Because a new medical procedure has been shown to be effective in the early detection of an illness, a medical screening of the population is proposed. The probability that the test correctly identi es someone with the illness as positive is 0.99, and the probability that the test correctly identi es someone without the illness as negative is 0.95. The incidence of the illness in the general population is 0.0001. You take the test, and the result is positive. What is the probability that you have the illness Let D denote the event that you have the illness, and let S denote the event that the test signals positive.
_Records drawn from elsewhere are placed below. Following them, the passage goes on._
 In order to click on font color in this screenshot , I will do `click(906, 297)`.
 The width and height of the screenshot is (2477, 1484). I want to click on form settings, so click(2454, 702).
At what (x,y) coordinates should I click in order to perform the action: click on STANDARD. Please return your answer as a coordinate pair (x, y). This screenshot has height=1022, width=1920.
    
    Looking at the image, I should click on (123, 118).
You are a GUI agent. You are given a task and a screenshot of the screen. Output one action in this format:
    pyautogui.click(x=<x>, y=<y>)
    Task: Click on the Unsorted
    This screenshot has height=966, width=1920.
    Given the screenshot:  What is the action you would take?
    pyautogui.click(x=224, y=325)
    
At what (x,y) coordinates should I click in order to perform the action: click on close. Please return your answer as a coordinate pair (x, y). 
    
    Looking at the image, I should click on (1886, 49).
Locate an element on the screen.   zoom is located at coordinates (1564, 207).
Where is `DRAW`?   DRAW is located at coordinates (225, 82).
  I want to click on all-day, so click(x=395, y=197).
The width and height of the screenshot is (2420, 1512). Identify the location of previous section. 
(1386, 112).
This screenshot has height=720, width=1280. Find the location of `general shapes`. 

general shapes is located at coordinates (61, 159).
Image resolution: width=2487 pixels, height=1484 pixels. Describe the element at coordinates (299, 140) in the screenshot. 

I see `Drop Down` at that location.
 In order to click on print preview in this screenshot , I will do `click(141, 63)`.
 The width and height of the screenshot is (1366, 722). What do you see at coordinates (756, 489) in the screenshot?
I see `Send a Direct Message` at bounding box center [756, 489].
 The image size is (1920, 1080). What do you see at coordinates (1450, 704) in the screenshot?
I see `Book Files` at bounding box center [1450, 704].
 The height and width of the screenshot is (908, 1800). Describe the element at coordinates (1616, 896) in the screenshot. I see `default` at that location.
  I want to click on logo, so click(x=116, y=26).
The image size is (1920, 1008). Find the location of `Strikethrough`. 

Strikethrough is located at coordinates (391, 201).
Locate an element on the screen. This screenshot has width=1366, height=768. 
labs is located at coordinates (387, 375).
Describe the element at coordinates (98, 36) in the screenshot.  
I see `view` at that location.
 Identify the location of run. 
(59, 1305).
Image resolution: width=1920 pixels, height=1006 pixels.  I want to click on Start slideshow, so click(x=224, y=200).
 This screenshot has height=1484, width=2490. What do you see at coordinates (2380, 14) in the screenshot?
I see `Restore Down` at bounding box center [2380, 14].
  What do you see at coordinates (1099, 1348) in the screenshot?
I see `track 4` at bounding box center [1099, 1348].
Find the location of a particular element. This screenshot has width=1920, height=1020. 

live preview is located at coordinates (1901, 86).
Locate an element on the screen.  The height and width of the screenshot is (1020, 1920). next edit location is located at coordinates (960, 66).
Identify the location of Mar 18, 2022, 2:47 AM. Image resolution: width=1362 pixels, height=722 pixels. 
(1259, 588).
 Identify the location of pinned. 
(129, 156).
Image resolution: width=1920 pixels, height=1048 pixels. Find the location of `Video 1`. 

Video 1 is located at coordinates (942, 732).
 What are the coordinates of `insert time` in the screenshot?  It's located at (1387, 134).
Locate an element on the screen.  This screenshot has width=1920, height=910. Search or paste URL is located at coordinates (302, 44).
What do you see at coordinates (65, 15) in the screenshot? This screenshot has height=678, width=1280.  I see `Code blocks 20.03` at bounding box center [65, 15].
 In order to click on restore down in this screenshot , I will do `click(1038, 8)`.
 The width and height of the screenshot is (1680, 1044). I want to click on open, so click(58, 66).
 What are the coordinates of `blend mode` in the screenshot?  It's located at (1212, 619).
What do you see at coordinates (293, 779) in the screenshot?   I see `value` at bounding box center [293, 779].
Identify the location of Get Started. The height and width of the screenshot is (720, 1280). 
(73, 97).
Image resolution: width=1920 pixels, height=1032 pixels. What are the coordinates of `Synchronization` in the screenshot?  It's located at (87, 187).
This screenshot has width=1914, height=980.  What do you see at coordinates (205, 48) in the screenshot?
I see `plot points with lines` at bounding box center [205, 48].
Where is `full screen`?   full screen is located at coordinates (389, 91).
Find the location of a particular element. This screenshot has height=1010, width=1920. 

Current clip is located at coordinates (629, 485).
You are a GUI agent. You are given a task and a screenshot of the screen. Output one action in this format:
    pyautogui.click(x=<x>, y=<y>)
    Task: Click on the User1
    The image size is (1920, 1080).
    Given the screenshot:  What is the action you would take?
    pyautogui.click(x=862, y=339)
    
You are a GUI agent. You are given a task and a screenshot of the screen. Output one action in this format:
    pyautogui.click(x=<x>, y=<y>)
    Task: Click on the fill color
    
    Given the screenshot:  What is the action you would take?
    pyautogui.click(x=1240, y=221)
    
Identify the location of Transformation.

The probability requested can be denoted as P1D S2 . The probability that the test correctly signals someone without the illness as negative is 0.95. Consequently, the probability of a positive test without the illness is P1S D 2 From Bayes Theorem, P1D S2 0.9910.00012 30.9910.00012 1 506 0.002 P1S D2P1D2 3P1S D2P1D2 P1S D 2P1D 2 4 0.0511 0.00012 4 0.05

Surprisingly, even though the test is effective, in the sense that P1S 0 D2 is high and P1S D 2 is low, because the incidence of the illness in the general population is low, the chances are quite small that you actually have the disease even if the test is positive.